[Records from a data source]
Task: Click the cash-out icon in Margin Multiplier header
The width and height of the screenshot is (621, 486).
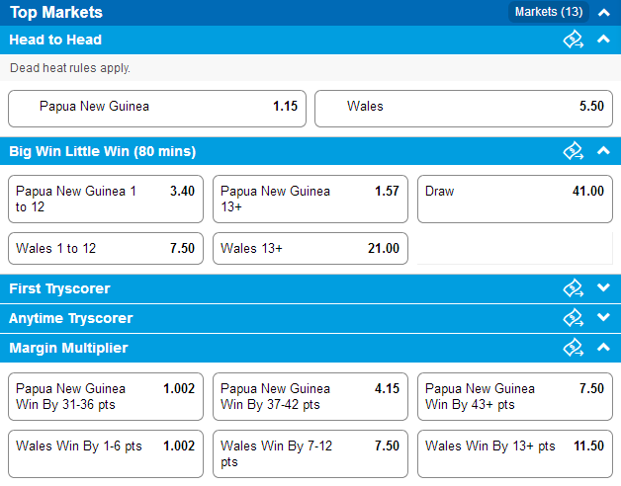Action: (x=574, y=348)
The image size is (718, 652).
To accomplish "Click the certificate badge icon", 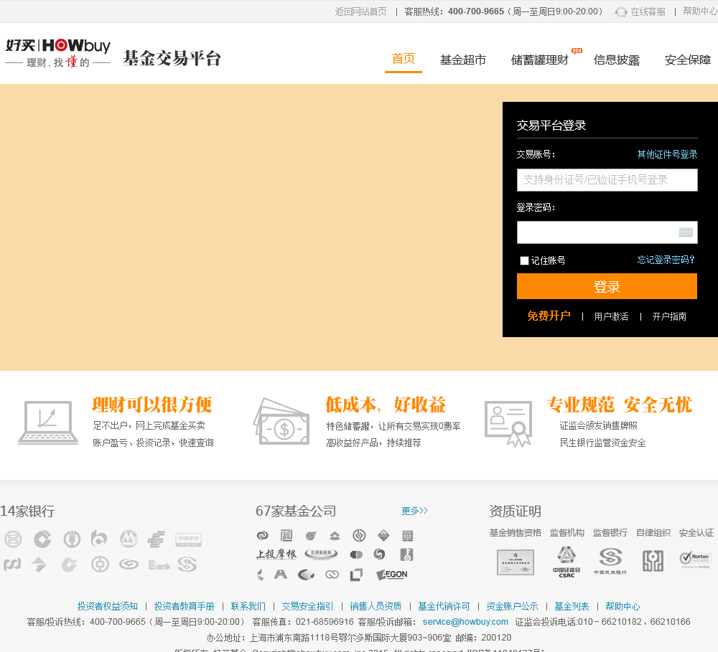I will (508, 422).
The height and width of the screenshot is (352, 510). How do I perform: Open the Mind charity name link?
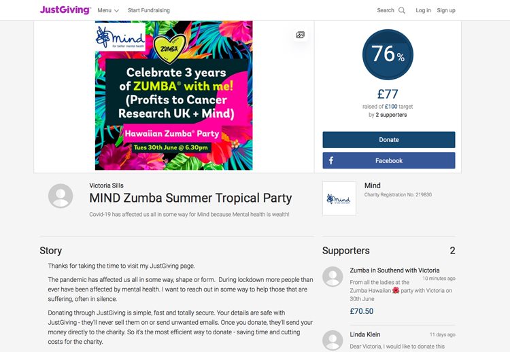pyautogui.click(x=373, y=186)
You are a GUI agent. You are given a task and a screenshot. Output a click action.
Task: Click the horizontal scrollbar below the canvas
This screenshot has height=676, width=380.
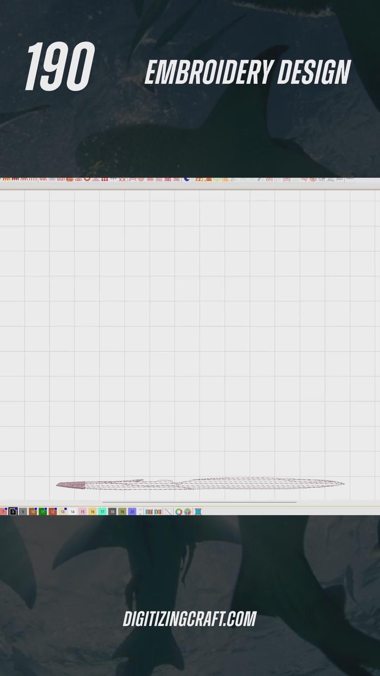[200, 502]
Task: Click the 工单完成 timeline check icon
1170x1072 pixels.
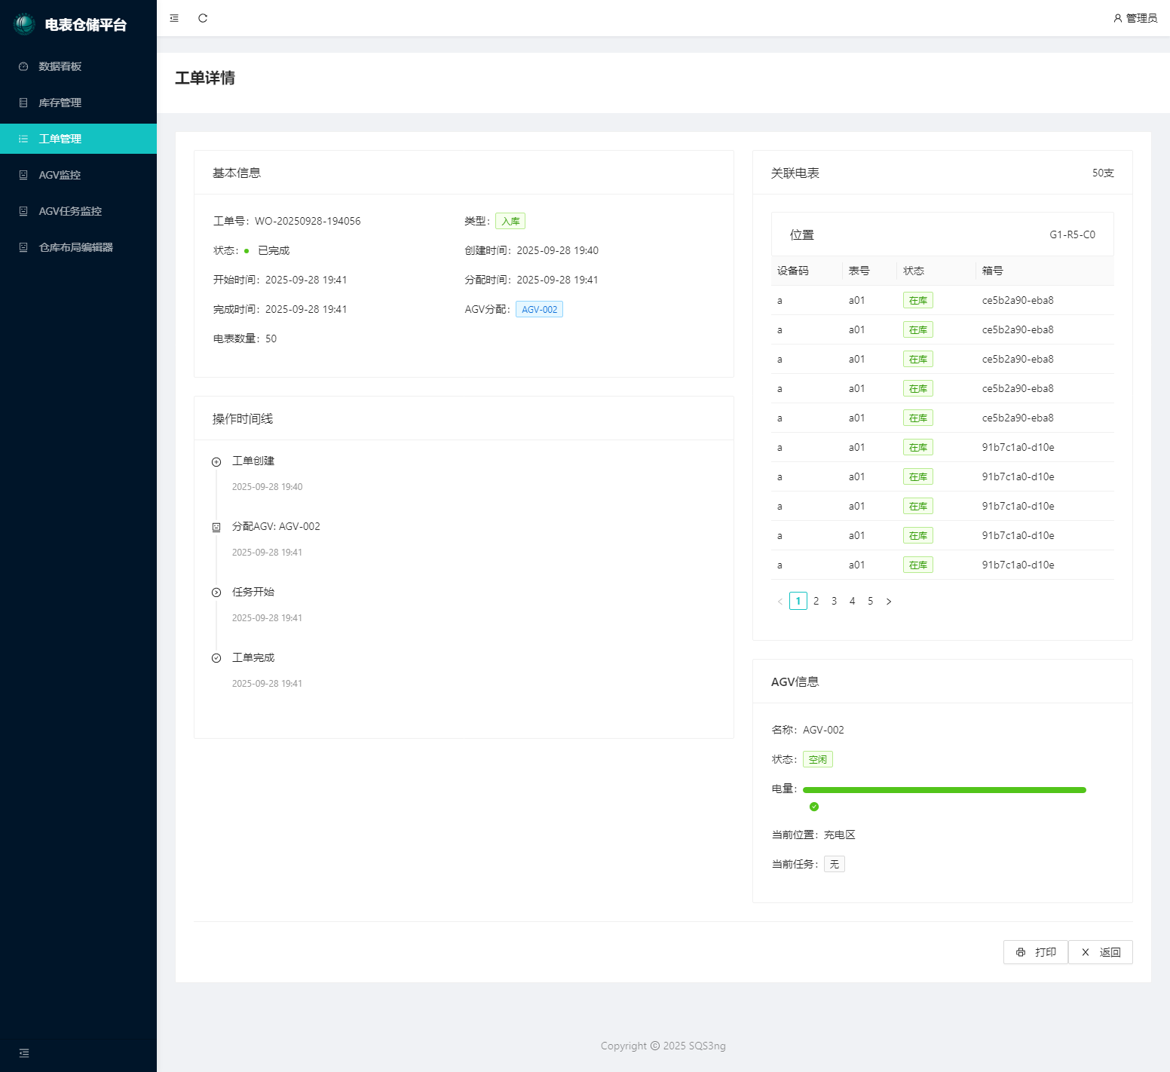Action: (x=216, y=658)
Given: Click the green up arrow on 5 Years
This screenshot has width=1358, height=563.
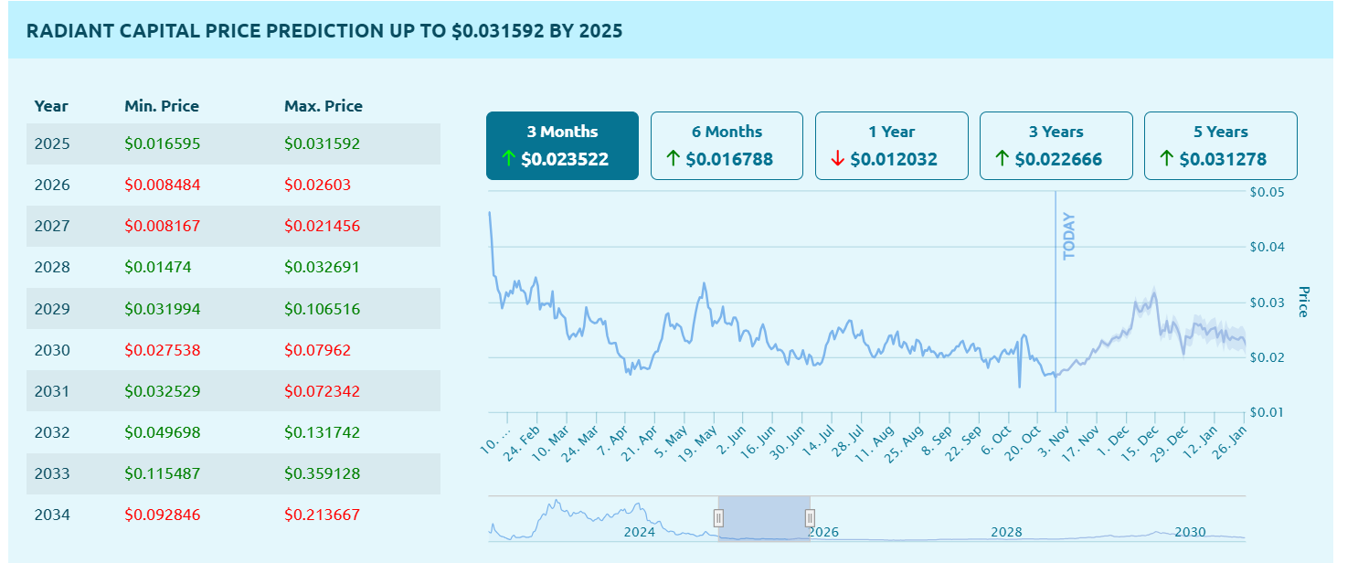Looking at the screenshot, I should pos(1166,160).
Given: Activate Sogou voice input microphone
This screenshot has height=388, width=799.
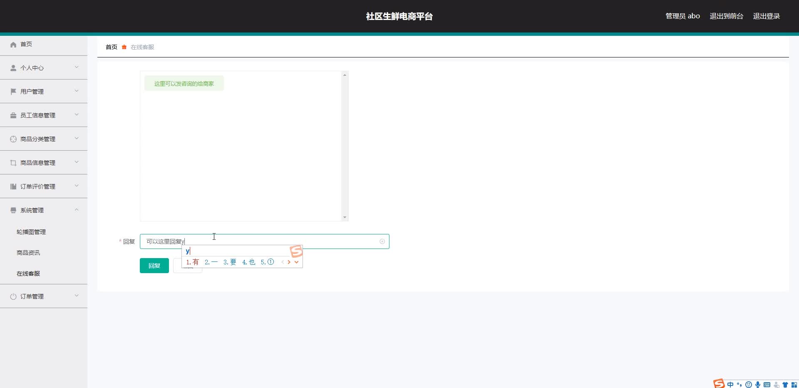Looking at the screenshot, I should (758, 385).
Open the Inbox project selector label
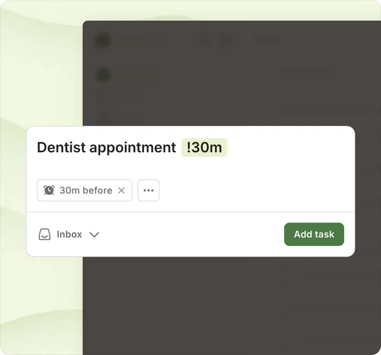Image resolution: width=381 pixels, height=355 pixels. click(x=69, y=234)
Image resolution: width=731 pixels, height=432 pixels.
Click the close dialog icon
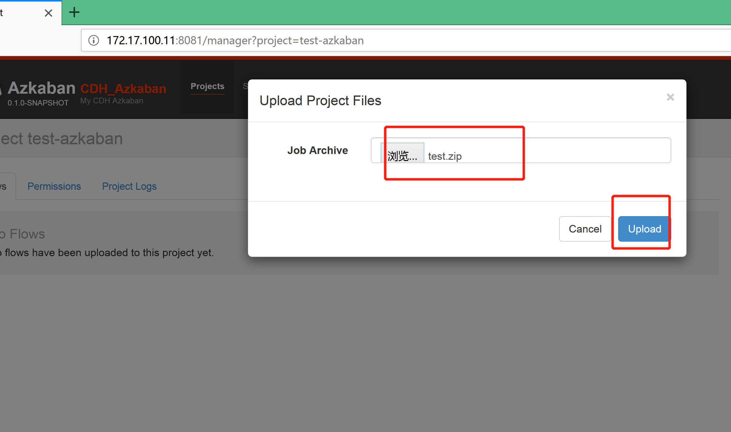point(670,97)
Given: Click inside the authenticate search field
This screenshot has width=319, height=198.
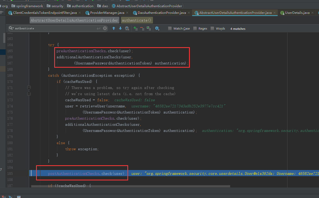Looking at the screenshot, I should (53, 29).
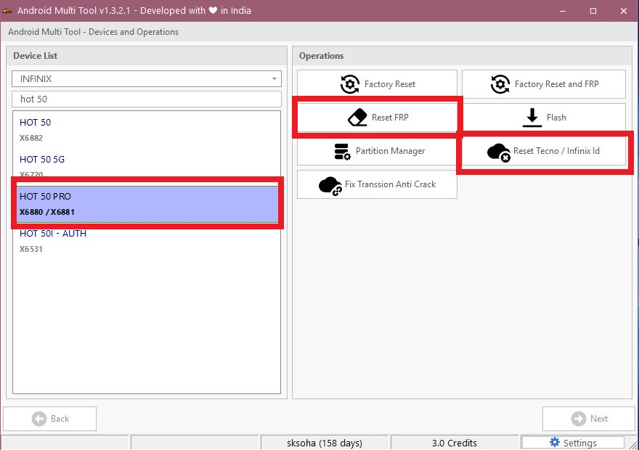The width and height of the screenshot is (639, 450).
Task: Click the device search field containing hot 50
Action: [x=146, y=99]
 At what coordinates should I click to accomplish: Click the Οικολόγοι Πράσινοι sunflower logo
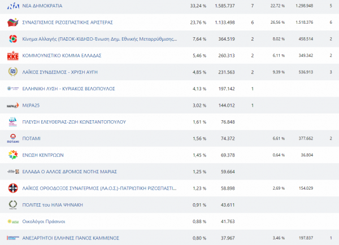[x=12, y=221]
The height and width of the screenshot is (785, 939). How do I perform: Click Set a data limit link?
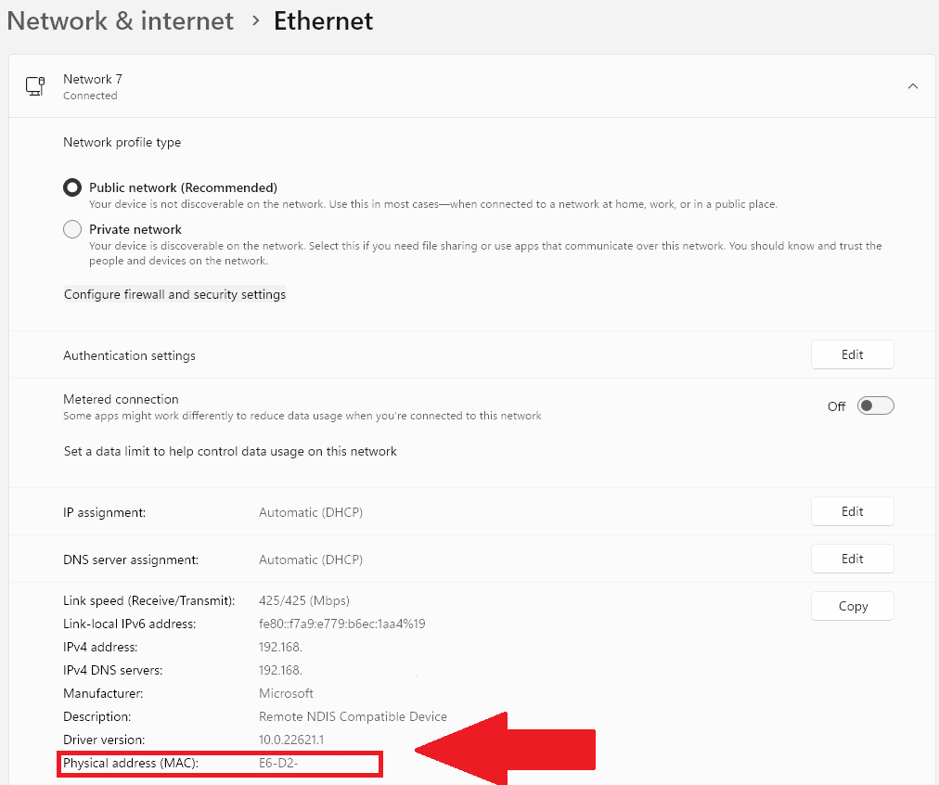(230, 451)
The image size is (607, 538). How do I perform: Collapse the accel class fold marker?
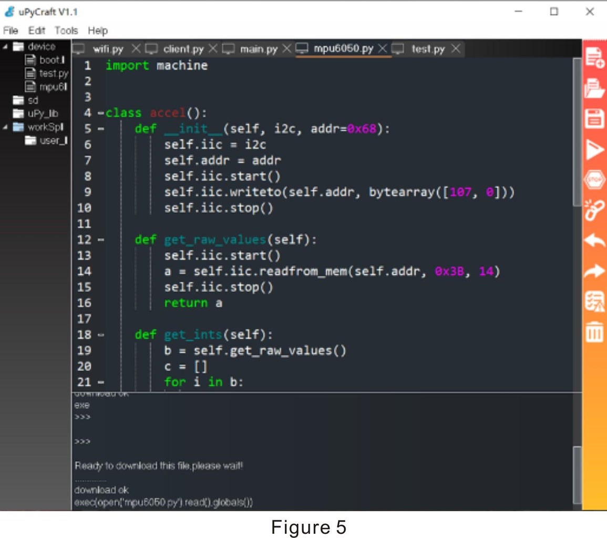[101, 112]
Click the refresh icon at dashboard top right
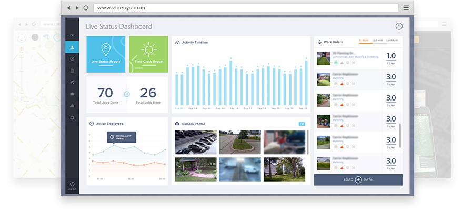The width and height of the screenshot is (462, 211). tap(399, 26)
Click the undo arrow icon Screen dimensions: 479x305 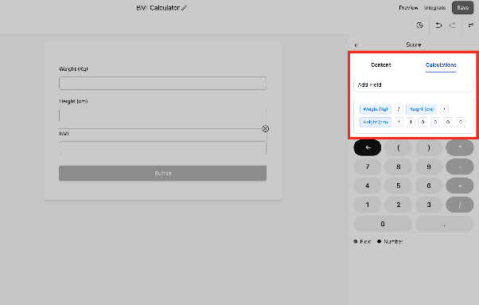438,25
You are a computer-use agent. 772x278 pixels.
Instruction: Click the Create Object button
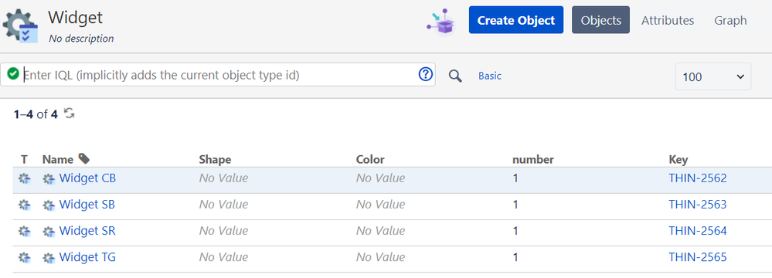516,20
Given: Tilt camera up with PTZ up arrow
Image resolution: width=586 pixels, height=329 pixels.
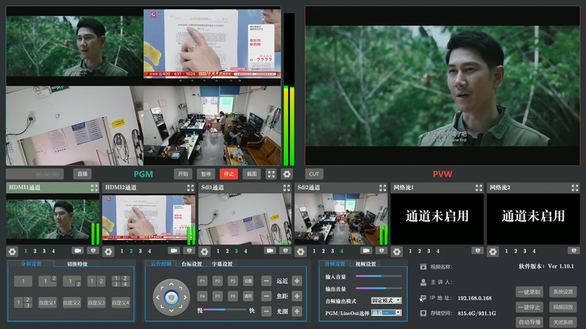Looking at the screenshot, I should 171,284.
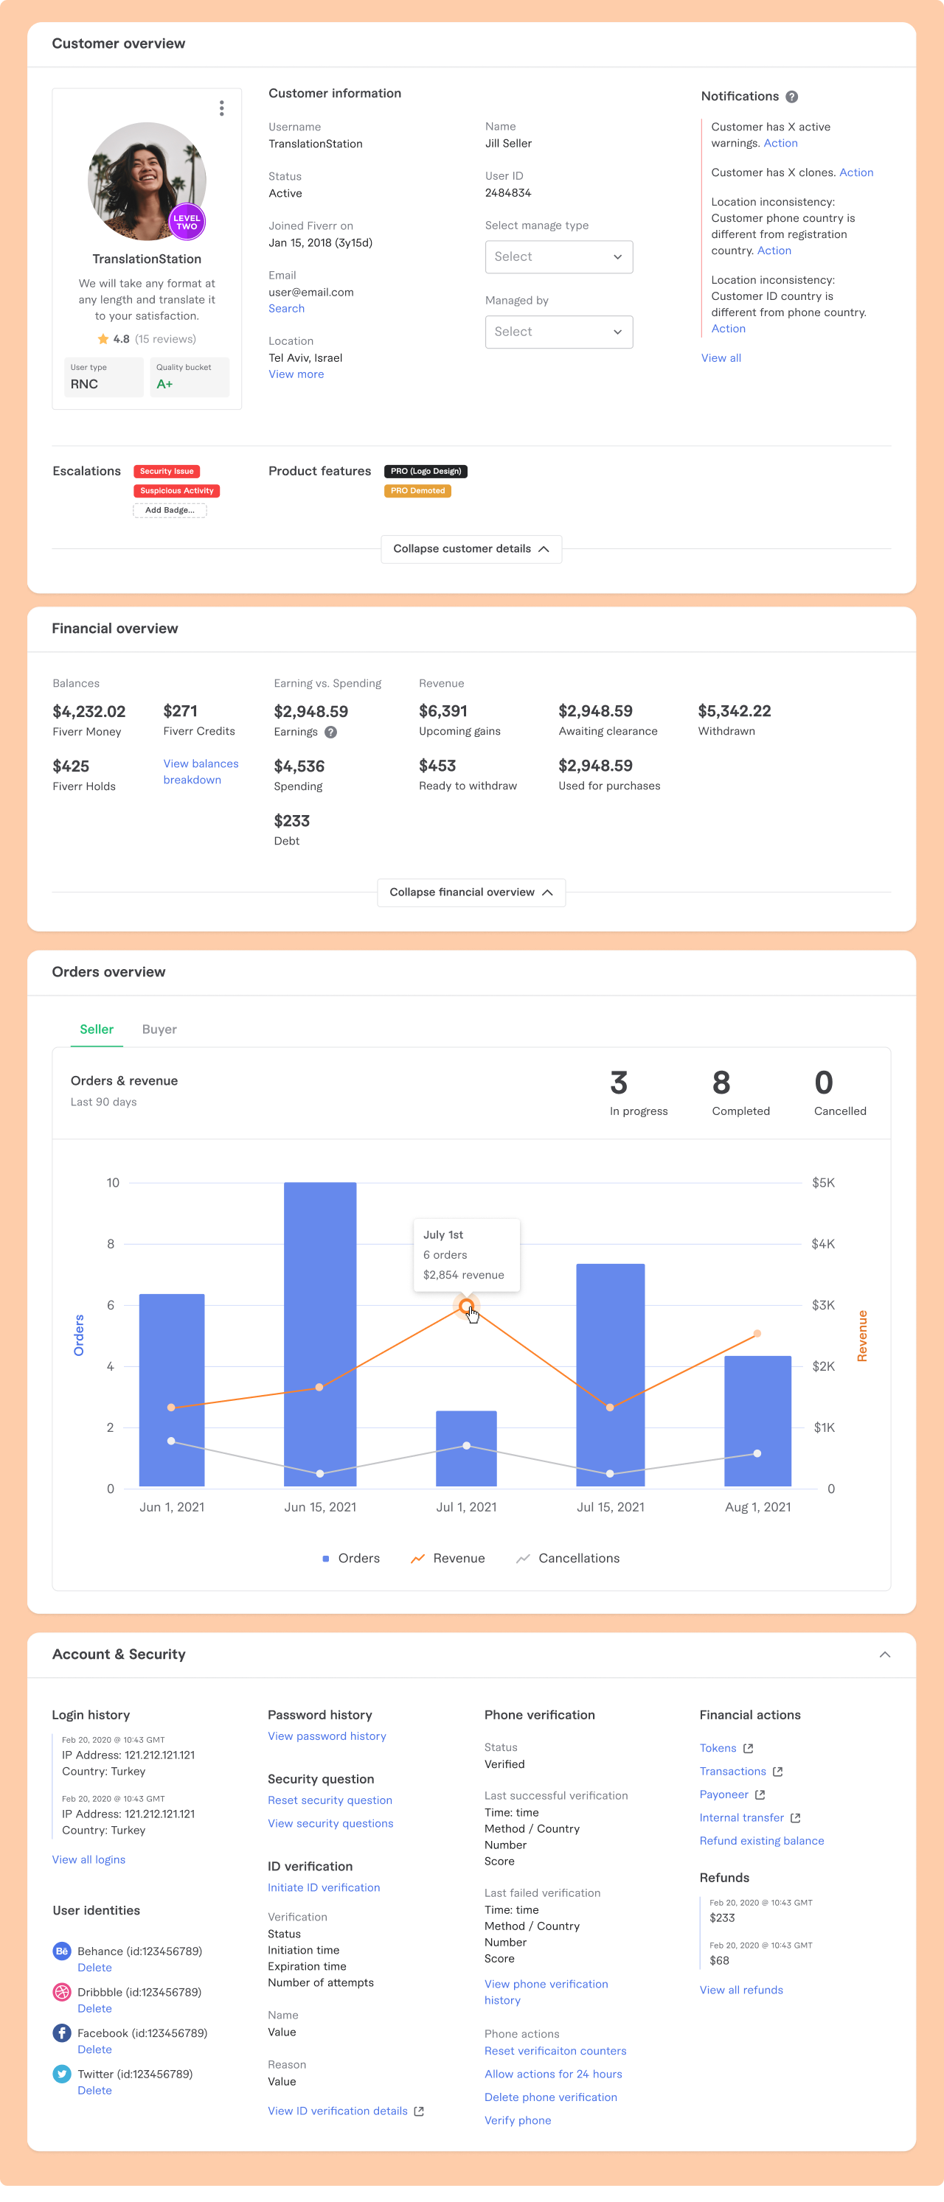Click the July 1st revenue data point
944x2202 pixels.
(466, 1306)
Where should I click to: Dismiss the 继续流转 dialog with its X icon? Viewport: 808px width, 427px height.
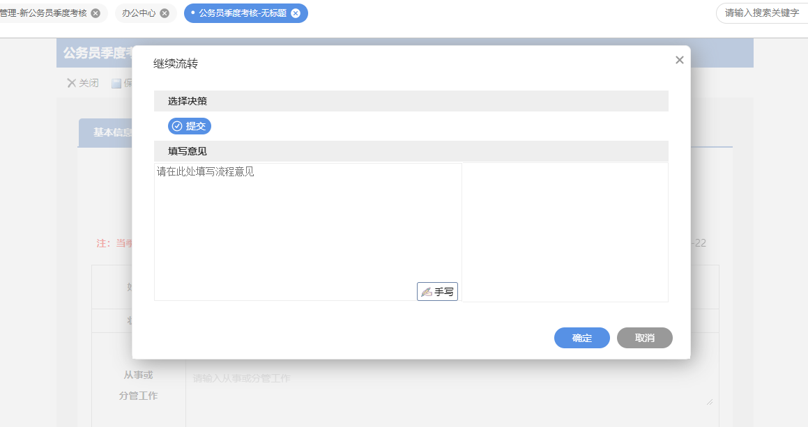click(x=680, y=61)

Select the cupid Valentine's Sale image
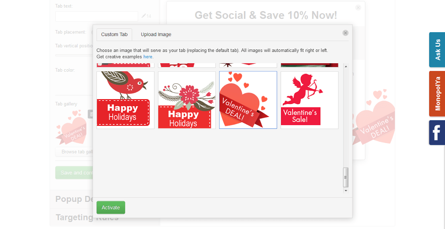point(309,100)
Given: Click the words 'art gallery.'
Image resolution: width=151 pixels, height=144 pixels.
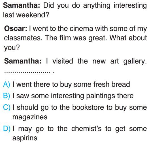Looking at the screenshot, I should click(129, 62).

» Activity
Word for word, restate the lines above from the one with "The height and width of the screenshot is (352, 510)." through the one with "Given: Click the green up arrow on 5 Years", keeping both ends and dropping the pictures.

» Exercise output
The height and width of the screenshot is (352, 510). How do I perform: Open the Mind charity name link?
pyautogui.click(x=373, y=186)
You are a GUI agent. You are given a task and a screenshot. Output a click action.
Task: Click the horizontal scrollbar below the canvas
This screenshot has height=676, width=380.
[200, 502]
Task: Click the 工单完成 timeline check icon
1170x1072 pixels.
Action: (x=216, y=658)
Given: Click the green up arrow on 5 Years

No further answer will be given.